Direction
Copy the listing from the line with "Where should I" up to and including the line with "Image resolution: width=961", requests included, and raise every coordinate in the answers by 65. Leave the pictures out.

Exercise materials
========================================

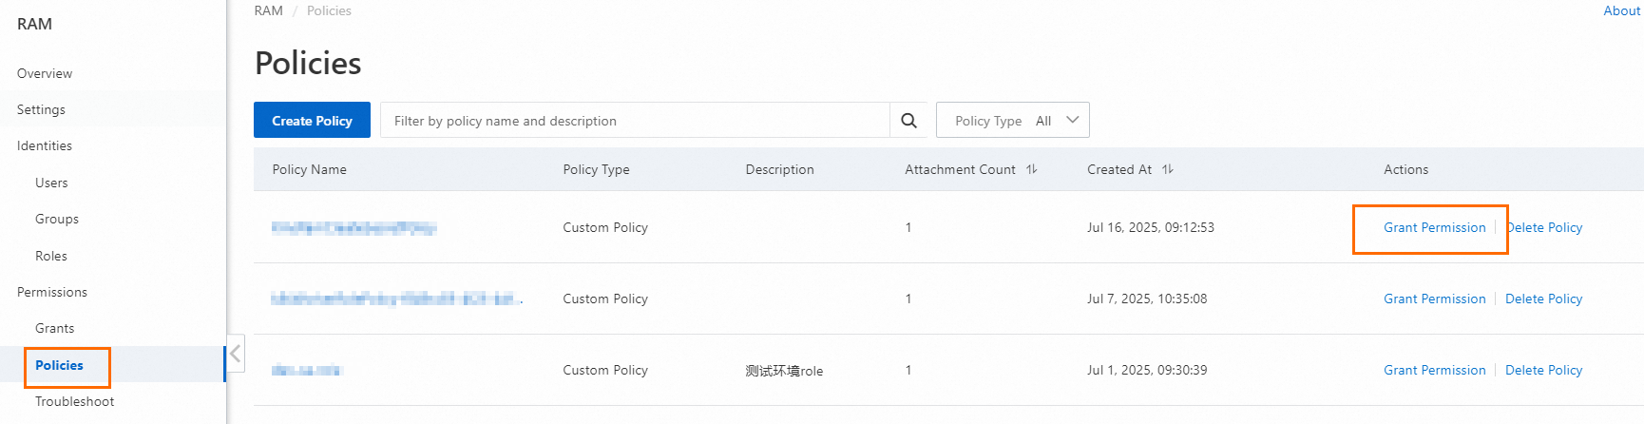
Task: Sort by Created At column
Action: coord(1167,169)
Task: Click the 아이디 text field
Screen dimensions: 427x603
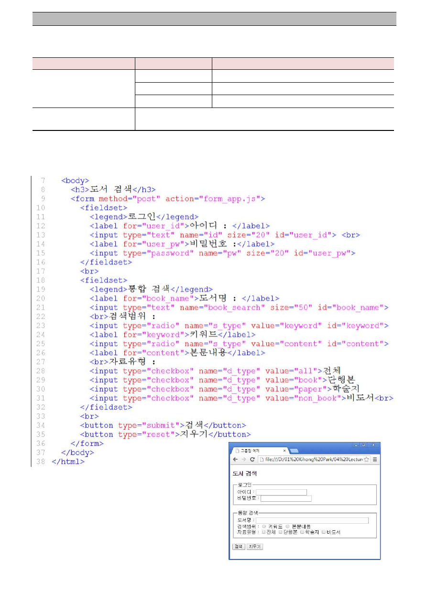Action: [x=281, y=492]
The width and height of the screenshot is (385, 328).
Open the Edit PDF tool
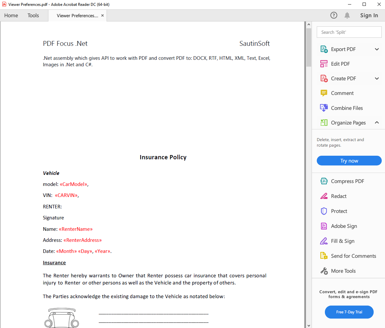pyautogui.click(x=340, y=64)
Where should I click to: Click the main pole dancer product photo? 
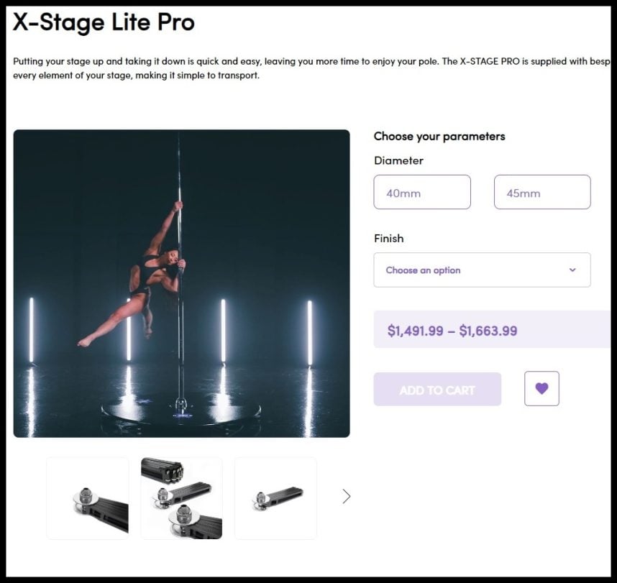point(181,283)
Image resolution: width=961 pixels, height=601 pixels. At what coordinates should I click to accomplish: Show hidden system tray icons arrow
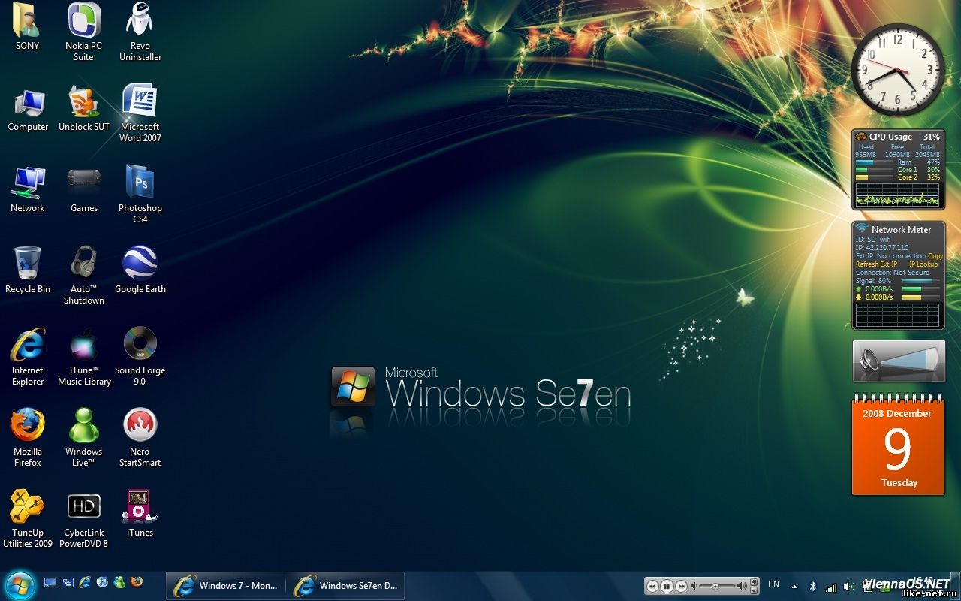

========================================

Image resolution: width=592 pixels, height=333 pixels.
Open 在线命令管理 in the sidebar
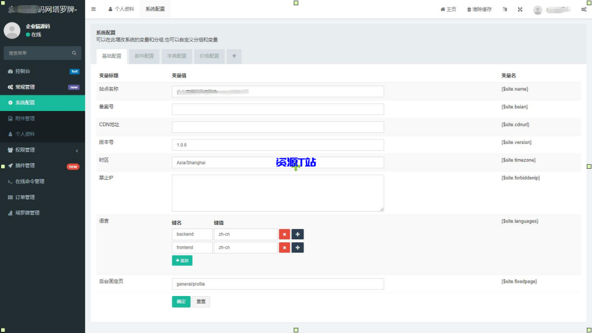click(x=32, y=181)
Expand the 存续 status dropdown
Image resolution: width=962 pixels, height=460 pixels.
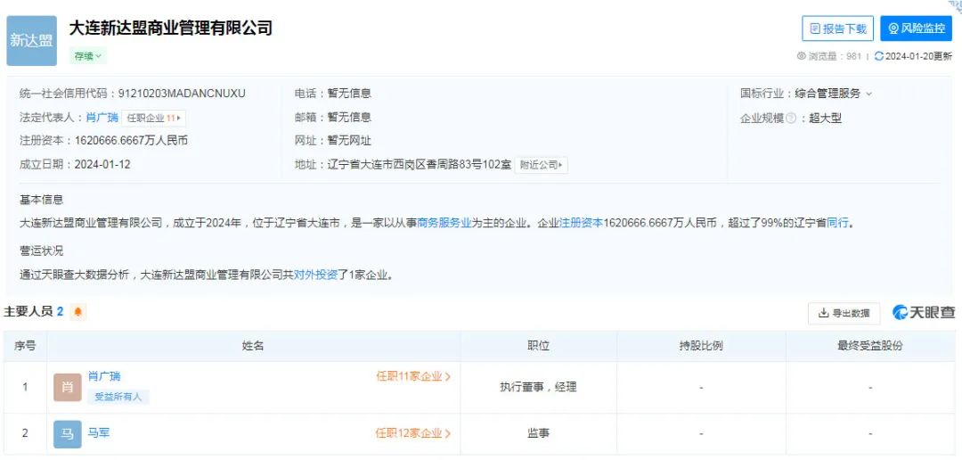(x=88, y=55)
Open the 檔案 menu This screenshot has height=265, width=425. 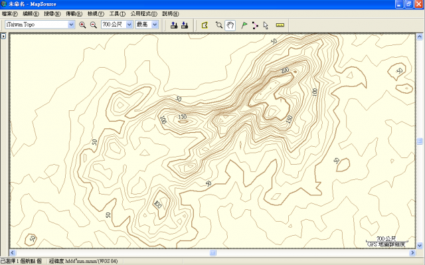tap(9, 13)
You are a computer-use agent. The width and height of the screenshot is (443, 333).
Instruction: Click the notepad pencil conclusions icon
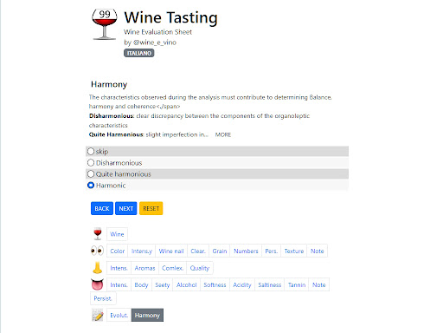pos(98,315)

========================================

Complete output
Where should I click to: Click the main pole dancer product photo? 
point(246,348)
Image resolution: width=961 pixels, height=601 pixels. At what coordinates should I click to accomplish: Show hidden system tray icons arrow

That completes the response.